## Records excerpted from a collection

*** Block opens ***

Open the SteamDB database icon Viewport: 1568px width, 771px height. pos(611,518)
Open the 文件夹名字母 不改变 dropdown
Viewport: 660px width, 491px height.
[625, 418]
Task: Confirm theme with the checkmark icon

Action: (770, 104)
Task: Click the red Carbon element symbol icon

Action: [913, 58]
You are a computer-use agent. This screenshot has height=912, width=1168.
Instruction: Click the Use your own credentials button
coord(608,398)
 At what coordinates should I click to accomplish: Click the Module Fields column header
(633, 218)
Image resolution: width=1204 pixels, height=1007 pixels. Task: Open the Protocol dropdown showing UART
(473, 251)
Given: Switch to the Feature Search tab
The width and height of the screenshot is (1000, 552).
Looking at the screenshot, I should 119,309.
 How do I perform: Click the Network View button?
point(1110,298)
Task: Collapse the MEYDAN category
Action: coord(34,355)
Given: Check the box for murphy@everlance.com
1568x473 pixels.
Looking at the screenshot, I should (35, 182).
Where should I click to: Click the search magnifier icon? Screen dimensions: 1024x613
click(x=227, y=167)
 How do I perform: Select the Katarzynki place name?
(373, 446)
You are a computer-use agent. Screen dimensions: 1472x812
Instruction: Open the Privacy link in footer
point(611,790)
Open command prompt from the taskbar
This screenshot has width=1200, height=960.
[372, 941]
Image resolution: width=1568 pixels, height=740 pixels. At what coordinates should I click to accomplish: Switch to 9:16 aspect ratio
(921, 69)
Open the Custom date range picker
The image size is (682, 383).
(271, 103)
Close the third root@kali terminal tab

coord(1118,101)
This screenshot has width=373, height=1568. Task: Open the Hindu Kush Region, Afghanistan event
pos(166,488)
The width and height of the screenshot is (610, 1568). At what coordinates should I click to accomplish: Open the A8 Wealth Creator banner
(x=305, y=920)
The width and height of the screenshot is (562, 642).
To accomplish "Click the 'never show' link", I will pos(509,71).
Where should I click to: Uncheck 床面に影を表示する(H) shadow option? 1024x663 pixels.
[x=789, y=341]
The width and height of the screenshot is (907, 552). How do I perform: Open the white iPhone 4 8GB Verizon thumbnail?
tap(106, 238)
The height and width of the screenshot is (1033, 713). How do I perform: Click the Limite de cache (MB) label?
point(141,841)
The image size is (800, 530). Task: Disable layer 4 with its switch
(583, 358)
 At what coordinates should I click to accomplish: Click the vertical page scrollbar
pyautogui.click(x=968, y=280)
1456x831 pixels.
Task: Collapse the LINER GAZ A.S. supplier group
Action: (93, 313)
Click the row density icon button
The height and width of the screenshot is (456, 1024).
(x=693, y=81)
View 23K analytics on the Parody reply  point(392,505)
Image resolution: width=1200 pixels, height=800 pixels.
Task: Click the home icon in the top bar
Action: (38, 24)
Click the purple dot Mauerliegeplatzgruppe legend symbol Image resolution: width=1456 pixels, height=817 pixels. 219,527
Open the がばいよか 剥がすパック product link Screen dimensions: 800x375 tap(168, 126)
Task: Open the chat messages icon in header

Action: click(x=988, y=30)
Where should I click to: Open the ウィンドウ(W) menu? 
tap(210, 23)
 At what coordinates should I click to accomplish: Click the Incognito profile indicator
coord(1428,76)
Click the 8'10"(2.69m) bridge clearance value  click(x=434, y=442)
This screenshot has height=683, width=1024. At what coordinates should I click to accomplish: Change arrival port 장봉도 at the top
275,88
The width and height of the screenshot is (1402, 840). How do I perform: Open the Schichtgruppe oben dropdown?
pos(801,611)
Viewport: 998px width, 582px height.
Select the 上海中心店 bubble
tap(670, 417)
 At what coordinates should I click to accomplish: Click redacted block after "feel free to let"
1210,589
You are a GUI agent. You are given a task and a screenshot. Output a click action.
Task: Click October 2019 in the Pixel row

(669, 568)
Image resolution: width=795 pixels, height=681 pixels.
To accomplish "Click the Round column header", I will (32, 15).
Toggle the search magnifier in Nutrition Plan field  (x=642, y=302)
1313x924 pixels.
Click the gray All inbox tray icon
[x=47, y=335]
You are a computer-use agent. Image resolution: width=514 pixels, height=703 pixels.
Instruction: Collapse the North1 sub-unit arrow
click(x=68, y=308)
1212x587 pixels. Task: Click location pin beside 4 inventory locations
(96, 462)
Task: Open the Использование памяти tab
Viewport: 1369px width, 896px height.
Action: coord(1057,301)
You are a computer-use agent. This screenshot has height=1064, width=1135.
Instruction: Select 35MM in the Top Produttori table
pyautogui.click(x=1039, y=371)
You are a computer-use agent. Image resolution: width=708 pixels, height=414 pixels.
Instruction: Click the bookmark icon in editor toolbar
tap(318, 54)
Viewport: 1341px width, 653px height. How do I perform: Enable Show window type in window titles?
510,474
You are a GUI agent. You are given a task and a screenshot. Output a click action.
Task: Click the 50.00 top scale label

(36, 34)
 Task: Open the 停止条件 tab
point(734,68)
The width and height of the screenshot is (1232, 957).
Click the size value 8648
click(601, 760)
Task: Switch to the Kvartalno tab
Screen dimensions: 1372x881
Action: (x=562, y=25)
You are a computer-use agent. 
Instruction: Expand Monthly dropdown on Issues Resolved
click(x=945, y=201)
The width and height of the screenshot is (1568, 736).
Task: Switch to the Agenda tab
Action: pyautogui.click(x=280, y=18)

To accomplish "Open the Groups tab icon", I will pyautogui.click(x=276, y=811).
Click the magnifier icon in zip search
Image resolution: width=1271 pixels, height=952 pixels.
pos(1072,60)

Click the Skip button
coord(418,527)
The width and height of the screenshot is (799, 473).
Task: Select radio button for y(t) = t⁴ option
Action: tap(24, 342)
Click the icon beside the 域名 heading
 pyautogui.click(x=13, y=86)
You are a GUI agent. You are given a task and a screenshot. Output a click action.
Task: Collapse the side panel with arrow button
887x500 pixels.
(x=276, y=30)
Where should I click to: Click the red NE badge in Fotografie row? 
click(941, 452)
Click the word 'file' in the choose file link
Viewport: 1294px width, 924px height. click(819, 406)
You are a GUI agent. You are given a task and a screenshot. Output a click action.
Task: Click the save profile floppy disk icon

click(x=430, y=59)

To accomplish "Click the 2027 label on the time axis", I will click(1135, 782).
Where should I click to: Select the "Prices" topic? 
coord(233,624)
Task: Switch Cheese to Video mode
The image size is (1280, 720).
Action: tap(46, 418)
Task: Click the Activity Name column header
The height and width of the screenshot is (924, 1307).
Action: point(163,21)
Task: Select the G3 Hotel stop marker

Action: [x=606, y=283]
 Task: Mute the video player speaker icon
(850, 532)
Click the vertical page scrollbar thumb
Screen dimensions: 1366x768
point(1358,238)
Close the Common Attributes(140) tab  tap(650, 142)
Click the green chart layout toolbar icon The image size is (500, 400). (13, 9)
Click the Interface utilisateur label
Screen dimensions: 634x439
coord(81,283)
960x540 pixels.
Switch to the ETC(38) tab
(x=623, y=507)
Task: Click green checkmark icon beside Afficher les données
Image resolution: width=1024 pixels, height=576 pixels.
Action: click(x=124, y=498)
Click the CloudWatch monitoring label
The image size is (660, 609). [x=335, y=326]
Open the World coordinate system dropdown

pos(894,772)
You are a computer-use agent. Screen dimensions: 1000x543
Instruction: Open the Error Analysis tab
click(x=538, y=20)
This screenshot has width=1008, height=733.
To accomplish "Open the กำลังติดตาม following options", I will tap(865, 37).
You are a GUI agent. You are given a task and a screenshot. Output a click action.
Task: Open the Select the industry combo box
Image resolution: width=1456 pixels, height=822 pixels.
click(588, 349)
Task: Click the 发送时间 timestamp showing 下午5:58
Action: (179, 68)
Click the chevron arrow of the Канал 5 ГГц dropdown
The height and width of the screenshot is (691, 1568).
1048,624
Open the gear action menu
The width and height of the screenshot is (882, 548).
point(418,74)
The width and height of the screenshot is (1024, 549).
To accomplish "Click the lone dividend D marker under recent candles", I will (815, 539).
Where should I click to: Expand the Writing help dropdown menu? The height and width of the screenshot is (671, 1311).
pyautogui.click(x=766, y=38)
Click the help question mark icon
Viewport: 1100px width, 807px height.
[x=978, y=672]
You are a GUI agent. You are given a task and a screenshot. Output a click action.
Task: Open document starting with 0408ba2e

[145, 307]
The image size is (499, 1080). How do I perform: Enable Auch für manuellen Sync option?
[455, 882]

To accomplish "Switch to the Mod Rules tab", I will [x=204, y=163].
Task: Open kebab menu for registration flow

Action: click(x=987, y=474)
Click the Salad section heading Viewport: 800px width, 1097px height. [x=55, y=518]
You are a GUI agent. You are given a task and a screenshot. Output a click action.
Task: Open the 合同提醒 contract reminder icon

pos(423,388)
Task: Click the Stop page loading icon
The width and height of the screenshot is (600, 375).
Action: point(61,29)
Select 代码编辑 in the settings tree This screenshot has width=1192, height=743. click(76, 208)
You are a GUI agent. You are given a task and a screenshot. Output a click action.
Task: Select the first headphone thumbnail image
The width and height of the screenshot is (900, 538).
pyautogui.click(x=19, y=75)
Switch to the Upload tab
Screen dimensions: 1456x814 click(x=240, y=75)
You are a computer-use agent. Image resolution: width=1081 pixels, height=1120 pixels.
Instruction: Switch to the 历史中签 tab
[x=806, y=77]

*** Block closes ***

## Activity
Would you please copy the lines above, from the one holding "Task: Open the 合同提醒 contract reminder icon" through the last, and nothing else?

## Output for this exercise
Task: Open the 合同提醒 contract reminder icon

pos(423,388)
Task: Click the Stop page loading icon
The width and height of the screenshot is (600, 375).
Action: point(61,29)
Select 代码编辑 in the settings tree This screenshot has width=1192, height=743. click(76, 208)
You are a GUI agent. You are given a task and a screenshot. Output a click action.
Task: Select the first headphone thumbnail image
The width and height of the screenshot is (900, 538).
pyautogui.click(x=19, y=75)
Switch to the Upload tab
Screen dimensions: 1456x814 click(x=240, y=75)
You are a computer-use agent. Image resolution: width=1081 pixels, height=1120 pixels.
Instruction: Switch to the 历史中签 tab
[x=806, y=77]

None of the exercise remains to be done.